The Memphis BBQ Tradition

Memphis-style barbecue stands apart in the world of regional BBQ styles. While Kansas City embraces thick, sweet sauces and Texas focuses on beef, Memphis has perfected the art of dry-rubbed pork ribs. This style emerged from the city’s bustling barbecue scene in the early 20th century, where pitmasters discovered that a well-crafted spice rub, combined with slow smoking, could create ribs that needed no sauce to shine.
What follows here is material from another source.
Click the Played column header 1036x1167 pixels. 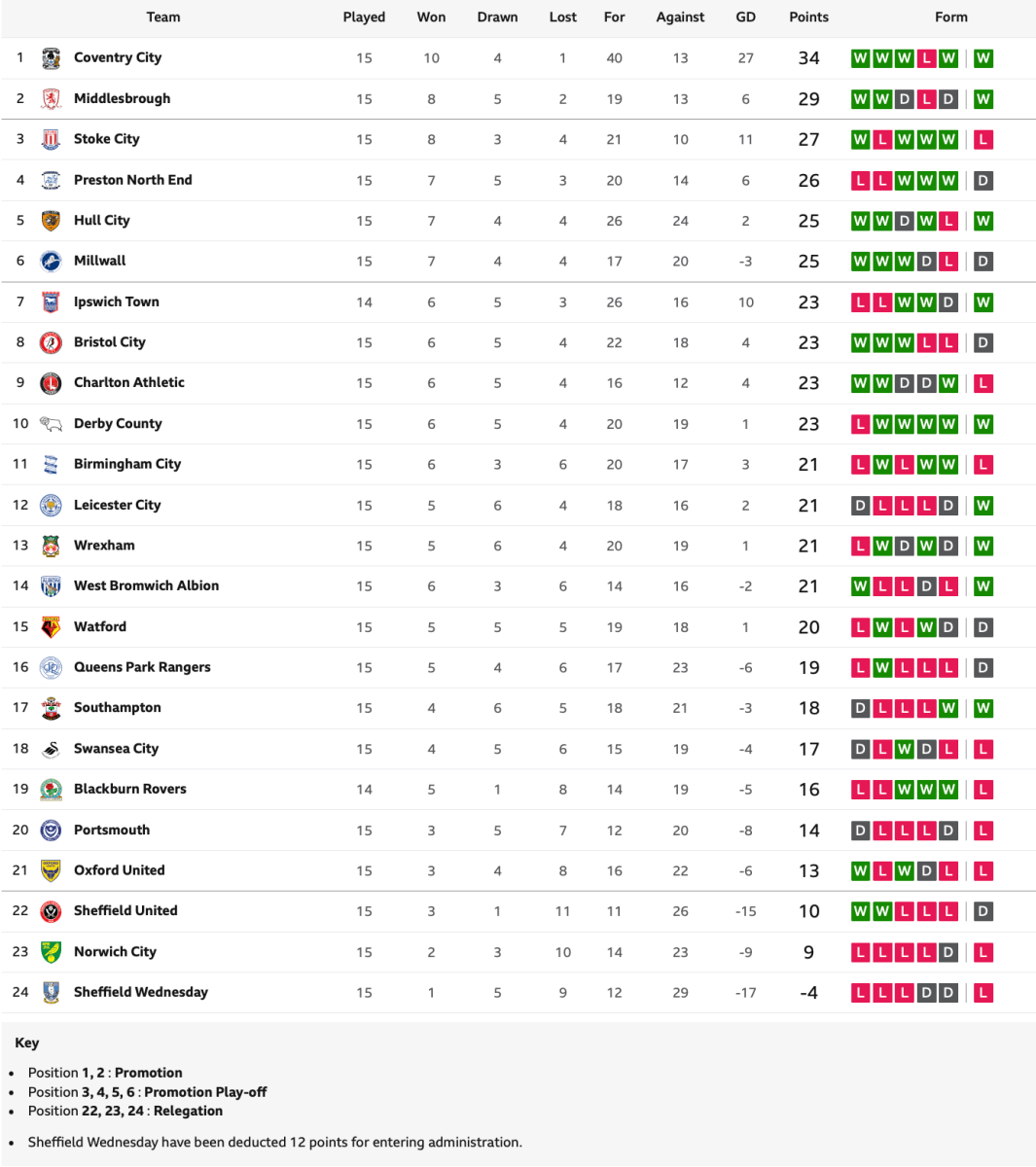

The signature of Memphis-style ribs lies in two key elements: the dry rub, which creates a flavorful bark during cooking, and the mop sauce, which keeps the meat moist while adding layers of tangy flavor. This combination, when done right, results in ribs that offer a perfect balance of textures – crispy exterior giving way to tender, juicy meat underneath.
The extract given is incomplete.